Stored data
▽

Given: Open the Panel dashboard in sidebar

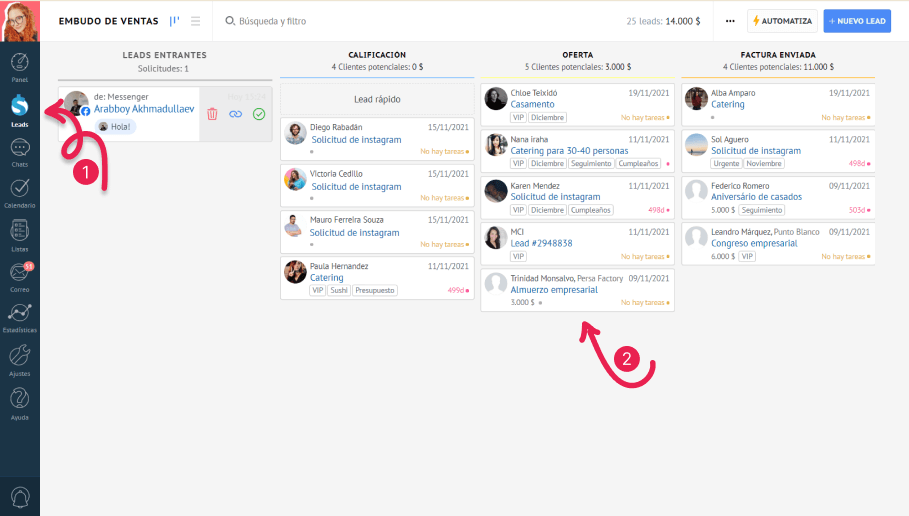Looking at the screenshot, I should coord(19,64).
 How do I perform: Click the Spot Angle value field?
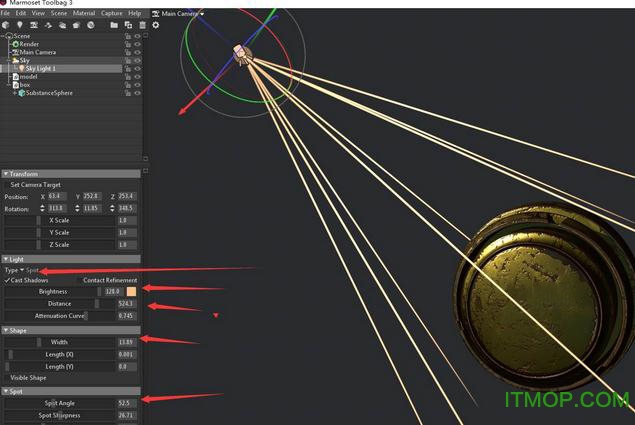[x=126, y=403]
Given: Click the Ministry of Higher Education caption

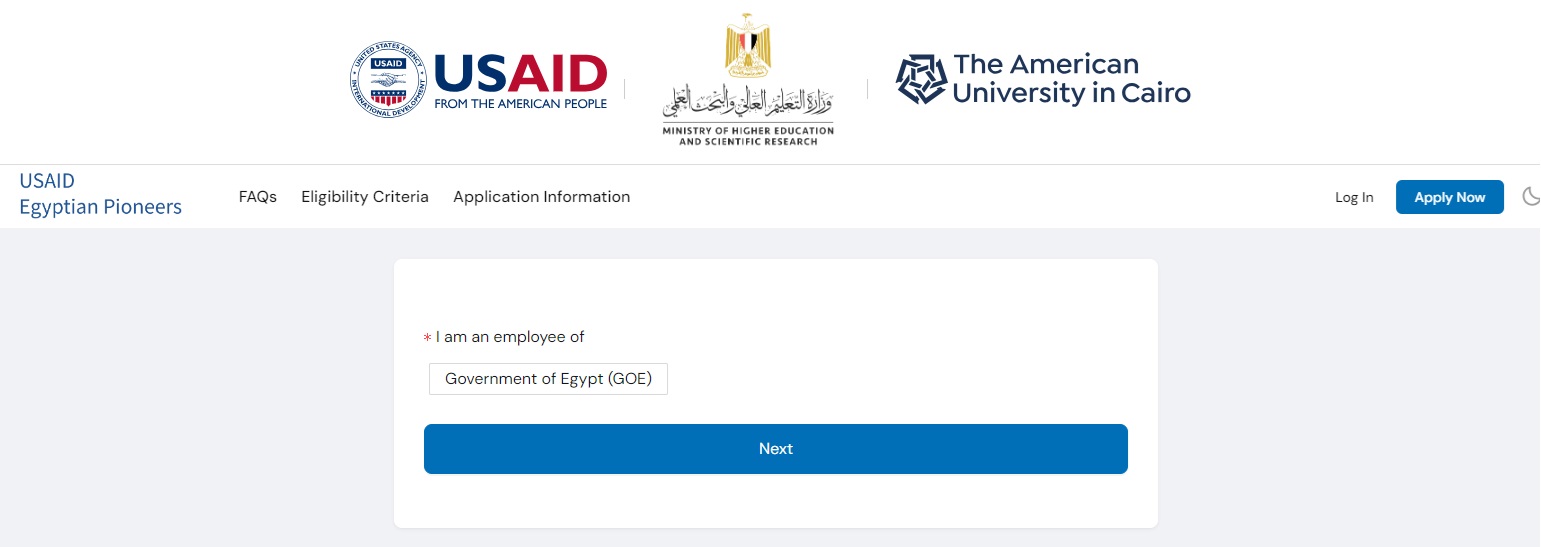Looking at the screenshot, I should [748, 136].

△

What is needed is an exact copy of the lines from the one with "Given: Click the" through the end of the data above, both included, minus any pictures.

Given: Click the Ministry of Higher Education caption

Looking at the screenshot, I should [748, 136].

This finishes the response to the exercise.